__EXCERPTED DATA__:
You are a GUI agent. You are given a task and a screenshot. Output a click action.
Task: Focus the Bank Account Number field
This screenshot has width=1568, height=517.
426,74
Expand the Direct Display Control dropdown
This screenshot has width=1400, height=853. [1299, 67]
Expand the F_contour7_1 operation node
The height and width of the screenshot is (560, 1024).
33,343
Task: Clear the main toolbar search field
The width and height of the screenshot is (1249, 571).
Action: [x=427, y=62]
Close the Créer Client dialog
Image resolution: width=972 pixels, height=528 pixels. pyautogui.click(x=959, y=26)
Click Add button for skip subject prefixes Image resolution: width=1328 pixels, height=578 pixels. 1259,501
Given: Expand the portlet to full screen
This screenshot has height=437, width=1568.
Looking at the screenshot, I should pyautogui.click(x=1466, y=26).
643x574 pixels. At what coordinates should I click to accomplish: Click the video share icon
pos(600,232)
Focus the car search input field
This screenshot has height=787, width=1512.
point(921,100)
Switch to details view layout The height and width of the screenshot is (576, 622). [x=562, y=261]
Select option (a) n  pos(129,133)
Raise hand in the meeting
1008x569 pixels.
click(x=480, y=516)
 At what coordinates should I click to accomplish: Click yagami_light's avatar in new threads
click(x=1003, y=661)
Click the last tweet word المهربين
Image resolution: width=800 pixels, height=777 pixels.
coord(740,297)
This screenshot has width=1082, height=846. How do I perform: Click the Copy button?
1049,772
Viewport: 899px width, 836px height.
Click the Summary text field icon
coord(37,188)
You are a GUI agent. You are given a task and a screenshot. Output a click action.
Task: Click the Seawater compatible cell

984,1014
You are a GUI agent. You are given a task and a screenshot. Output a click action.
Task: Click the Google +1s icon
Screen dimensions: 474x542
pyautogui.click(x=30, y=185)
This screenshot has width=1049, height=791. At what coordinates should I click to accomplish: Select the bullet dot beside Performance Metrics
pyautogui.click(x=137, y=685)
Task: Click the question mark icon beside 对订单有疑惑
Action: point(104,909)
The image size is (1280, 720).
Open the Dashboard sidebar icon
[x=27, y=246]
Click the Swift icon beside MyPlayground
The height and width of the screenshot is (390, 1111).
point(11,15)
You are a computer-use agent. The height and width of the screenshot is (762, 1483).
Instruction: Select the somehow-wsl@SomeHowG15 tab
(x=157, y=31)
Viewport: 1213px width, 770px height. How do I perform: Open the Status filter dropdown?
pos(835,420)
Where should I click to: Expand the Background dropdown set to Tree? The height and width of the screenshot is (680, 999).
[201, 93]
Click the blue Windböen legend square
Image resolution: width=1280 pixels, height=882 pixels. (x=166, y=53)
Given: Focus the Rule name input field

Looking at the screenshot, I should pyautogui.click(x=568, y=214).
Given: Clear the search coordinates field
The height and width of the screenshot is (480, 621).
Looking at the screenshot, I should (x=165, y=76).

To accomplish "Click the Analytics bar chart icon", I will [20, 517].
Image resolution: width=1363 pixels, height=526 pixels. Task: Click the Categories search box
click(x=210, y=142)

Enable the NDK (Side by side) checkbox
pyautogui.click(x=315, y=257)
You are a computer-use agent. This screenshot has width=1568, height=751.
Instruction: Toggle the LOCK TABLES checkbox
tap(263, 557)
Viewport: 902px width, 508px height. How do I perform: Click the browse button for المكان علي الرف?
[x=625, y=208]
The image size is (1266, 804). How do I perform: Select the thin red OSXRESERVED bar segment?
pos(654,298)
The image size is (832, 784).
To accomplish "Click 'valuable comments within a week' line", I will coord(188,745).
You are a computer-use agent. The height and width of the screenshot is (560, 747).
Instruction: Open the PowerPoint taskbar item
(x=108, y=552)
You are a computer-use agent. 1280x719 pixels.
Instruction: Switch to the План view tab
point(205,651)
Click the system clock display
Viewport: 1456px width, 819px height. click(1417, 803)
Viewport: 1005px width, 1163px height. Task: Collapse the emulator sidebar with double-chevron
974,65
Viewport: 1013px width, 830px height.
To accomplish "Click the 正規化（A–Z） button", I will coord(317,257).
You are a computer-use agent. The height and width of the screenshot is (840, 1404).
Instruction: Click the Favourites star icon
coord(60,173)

__REQUIREMENT__: A word-for-word copy of the full listing is required.

__RESULT OF THE EXERCISE__:
You are a GUI agent. You are given a task and a screenshot. Output a click action.
Task: Focus the Bank Account Number field
This screenshot has width=1568, height=517.
426,74
Expand the Direct Display Control dropdown
This screenshot has width=1400, height=853. [1299, 67]
Expand the F_contour7_1 operation node
The height and width of the screenshot is (560, 1024).
33,343
Task: Clear the main toolbar search field
The width and height of the screenshot is (1249, 571).
Action: [x=427, y=62]
Close the Créer Client dialog
Image resolution: width=972 pixels, height=528 pixels. pyautogui.click(x=959, y=26)
Click Add button for skip subject prefixes Image resolution: width=1328 pixels, height=578 pixels. 1259,501
Given: Expand the portlet to full screen
This screenshot has height=437, width=1568.
Looking at the screenshot, I should pyautogui.click(x=1466, y=26).
643x574 pixels. At what coordinates should I click to accomplish: Click the video share icon
pos(600,232)
Focus the car search input field
This screenshot has height=787, width=1512.
point(921,100)
Switch to details view layout The height and width of the screenshot is (576, 622). [x=562, y=261]
Select option (a) n  pos(129,133)
Raise hand in the meeting
1008x569 pixels.
click(x=480, y=516)
 At what coordinates should I click to accomplish: Click yagami_light's avatar in new threads
click(x=1003, y=661)
Click the last tweet word المهربين
Image resolution: width=800 pixels, height=777 pixels.
coord(740,297)
This screenshot has width=1082, height=846. How do I perform: Click the Copy button?
1049,772
Viewport: 899px width, 836px height.
Click the Summary text field icon
coord(37,188)
You are a GUI agent. You are given a task and a screenshot. Output a click action.
Task: Click the Seawater compatible cell

984,1014
You are a GUI agent. You are given a task and a screenshot. Output a click action.
Task: Click the Google +1s icon
Screen dimensions: 474x542
pyautogui.click(x=30, y=185)
This screenshot has width=1049, height=791. At what coordinates should I click to accomplish: Select the bullet dot beside Performance Metrics
pyautogui.click(x=137, y=685)
Task: Click the question mark icon beside 对订单有疑惑
Action: point(104,909)
The image size is (1280, 720).
Open the Dashboard sidebar icon
[x=27, y=246]
Click the Swift icon beside MyPlayground
The height and width of the screenshot is (390, 1111).
point(11,15)
You are a computer-use agent. The height and width of the screenshot is (762, 1483).
Instruction: Select the somehow-wsl@SomeHowG15 tab
(x=157, y=31)
Viewport: 1213px width, 770px height. How do I perform: Open the Status filter dropdown?
pos(835,420)
Where should I click to: Expand the Background dropdown set to Tree? The height and width of the screenshot is (680, 999).
[201, 93]
Click the blue Windböen legend square
Image resolution: width=1280 pixels, height=882 pixels. (x=166, y=53)
Given: Focus the Rule name input field

Looking at the screenshot, I should pyautogui.click(x=568, y=214).
Given: Clear the search coordinates field
The height and width of the screenshot is (480, 621).
Looking at the screenshot, I should (x=165, y=76).

To accomplish "Click the Analytics bar chart icon", I will [20, 517].
Image resolution: width=1363 pixels, height=526 pixels. Task: Click the Categories search box
click(x=210, y=142)

Enable the NDK (Side by side) checkbox
pyautogui.click(x=315, y=257)
You are a computer-use agent. This screenshot has width=1568, height=751.
Instruction: Toggle the LOCK TABLES checkbox
tap(263, 557)
Viewport: 902px width, 508px height. How do I perform: Click the browse button for المكان علي الرف?
[x=625, y=208]
The image size is (1266, 804). How do I perform: Select the thin red OSXRESERVED bar segment?
pos(654,298)
The image size is (832, 784).
To accomplish "Click 'valuable comments within a week' line", I will coord(188,745).
You are a computer-use agent. The height and width of the screenshot is (560, 747).
Instruction: Open the PowerPoint taskbar item
(x=108, y=552)
You are a computer-use agent. 1280x719 pixels.
Instruction: Switch to the План view tab
point(205,651)
Click the system clock display
Viewport: 1456px width, 819px height. click(1417, 803)
Viewport: 1005px width, 1163px height. Task: Collapse the emulator sidebar with double-chevron
974,65
Viewport: 1013px width, 830px height.
To accomplish "Click the 正規化（A–Z） button", I will coord(317,257).
You are a computer-use agent. The height and width of the screenshot is (840, 1404).
Instruction: Click the Favourites star icon
coord(60,173)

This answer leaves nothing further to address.